### Assignment
Copy out lines with the word "computer" from the material that follows.

### Information given
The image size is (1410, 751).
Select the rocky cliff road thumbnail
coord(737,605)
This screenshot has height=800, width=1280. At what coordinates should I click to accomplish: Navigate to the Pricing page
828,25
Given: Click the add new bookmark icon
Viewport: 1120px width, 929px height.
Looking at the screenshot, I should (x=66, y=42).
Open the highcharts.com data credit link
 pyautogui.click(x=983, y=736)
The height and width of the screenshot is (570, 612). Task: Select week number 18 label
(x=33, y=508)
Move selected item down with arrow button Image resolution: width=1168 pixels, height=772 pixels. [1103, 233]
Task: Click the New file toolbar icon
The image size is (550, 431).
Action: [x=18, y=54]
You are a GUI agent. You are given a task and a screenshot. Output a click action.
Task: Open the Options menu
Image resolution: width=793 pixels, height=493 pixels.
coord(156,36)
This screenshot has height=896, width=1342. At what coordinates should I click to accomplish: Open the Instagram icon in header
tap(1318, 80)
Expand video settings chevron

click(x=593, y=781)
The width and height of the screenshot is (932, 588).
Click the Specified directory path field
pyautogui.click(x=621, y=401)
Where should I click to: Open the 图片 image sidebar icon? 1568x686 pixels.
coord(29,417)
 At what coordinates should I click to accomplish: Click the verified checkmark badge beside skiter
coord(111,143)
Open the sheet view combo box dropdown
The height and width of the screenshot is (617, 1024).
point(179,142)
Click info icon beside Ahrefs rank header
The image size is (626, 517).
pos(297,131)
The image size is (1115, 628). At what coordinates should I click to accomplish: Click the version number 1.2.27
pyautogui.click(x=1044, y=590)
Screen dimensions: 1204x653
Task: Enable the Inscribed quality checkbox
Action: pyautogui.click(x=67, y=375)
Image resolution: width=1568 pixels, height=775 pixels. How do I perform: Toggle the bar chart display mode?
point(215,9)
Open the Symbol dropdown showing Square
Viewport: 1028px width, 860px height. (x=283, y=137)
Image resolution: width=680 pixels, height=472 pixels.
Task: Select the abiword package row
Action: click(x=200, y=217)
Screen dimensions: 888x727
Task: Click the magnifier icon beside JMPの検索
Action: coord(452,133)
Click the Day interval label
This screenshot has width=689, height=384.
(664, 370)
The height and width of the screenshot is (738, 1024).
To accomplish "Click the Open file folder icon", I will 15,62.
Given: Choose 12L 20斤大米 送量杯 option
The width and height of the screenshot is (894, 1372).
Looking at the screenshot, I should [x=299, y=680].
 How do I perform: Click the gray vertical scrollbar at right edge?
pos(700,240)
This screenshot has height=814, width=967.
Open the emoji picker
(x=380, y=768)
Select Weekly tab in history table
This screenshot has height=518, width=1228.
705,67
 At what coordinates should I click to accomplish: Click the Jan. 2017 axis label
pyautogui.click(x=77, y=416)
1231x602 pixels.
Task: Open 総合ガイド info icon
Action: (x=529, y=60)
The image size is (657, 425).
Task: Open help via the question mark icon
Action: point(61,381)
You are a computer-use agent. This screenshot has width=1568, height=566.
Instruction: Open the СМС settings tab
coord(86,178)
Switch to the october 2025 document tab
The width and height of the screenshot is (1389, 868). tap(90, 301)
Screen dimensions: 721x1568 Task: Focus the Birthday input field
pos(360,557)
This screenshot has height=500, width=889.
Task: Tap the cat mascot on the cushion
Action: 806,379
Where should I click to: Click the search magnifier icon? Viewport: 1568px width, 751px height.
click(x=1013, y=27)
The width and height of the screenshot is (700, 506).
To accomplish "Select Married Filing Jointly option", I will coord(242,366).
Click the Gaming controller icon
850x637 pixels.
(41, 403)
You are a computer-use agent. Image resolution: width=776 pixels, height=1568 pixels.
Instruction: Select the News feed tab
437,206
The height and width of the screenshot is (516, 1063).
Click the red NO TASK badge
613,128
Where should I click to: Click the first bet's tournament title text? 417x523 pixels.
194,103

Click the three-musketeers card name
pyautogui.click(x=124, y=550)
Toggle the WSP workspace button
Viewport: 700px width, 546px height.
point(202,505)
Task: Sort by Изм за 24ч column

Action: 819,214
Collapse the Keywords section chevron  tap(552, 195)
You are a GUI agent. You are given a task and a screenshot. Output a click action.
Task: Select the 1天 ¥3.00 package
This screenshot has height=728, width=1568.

### Final answer
You are a computer-use agent. This screenshot has width=1568, height=566.
You are a computer-use agent. Image resolution: width=776 pixels, height=1568 pixels.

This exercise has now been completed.